Some markets first saw this car in 1981 (called Piazza in most of the world), but US sales began in 1983.
Isuzu dealers (often paired with GM franchises) needed some drama in those days, but though the Impulse brought many lookers, few became buyers. Why? For one, performance enthusiasts were disappointed that underneath the intense exterior was a traditional, and undistinguished car. The original Impulse had a buzzy 1.9 liter, 90 hp engine and an unsophisticated suspension with a live rear axle. An Impulse would wheeze under acceleration and roll heavily in corners – not the type of performance suggested by the exterior. Paradoxically, the car’s rear-drive format turned off many non-enthusiasts, as front-wheel drive was becoming increasingly popular. Add to that Isuzu’s small US dealer network, and the Impulse’s sales struggles are easily understood.
Isuzu improved performance by adding a turbocharged model for 1985, and then, along with a slight styling update, a major suspension enhancement for 1988. Lotus (another member of the GM family) was hired to rework the Impulse’s suspension, and did so in remarkable fashion, transforming the ancient T-car underpinnings into a thoroughly modern affair. Handling was markedly improved, and ride harshness reduced. To make the point known, 1988-89 Impulses wear 4 badges that say “Handling by Lotus.”
The Impulse also benefited from the world’s best advertising campaign. I’m lying. But no discussion of 1980s Isuzus would be complete without a mention of the company’s truth-impaired pitchman, Joe Isuzu, shown here making a characteristically truthful claim.

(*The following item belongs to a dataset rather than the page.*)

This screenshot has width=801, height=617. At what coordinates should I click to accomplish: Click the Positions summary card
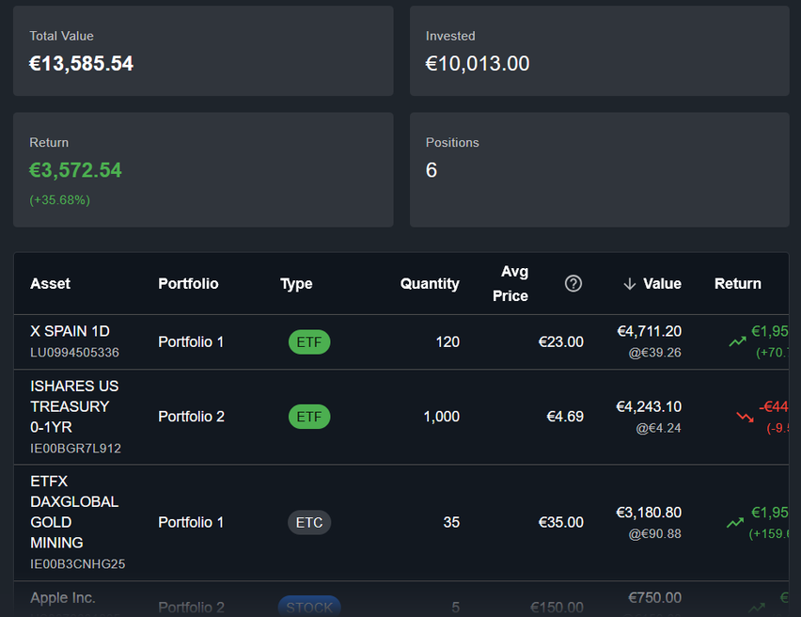tap(599, 169)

Joe may have exceeded 900 mph in his Impulse, but this one was about to get a nudge from an impatient Freightliner behind it. By 1988, the base Impulse’s horsepower was up to 110 from its 2.3-liter 4-cylinder SOHC engine – adequate but not exceptional power for a 3,000 lb. car. The turbo model added 30 more hp.
This particular Impulse came painted in Vivid Red – the only one of the ’88 Impulse’s eight colors that was available on either turbo or non-turbo models. Isuzu stressed the Impulse’s high level of standard equipment, and as such the only options on either model were an automatic transmission and floor mats.
Despite the performance and handling improvements, Impulse sales never picked up steam. By the time this car was produced, the Impulse had already been on the market for almost 5 years, and as other cars gained the design innovations pioneered by Isuzu, the Impulse itself faded into the background. 1989 was the last year for this generation of Impulse, and Isuzu’s US presence was fading as well. The company eventually pulled out of the US market in 2009.
Thirty years after its US introduction, it’s easy to overlook this car’s contribution to worldwide car design, since Impulses were never plentiful on the roads. But sales figures alone do not tell the Impulse’s story. This car that numerically left barely a ripple in most countries’ sales charts was one of the most important automotive designs in the last fifty years. If only it had benefited earlier from the engine and suspension improvements gained in its later years, it likely would have run a much better race.
Photographed near Morgantown, West Virginia in March, 2016.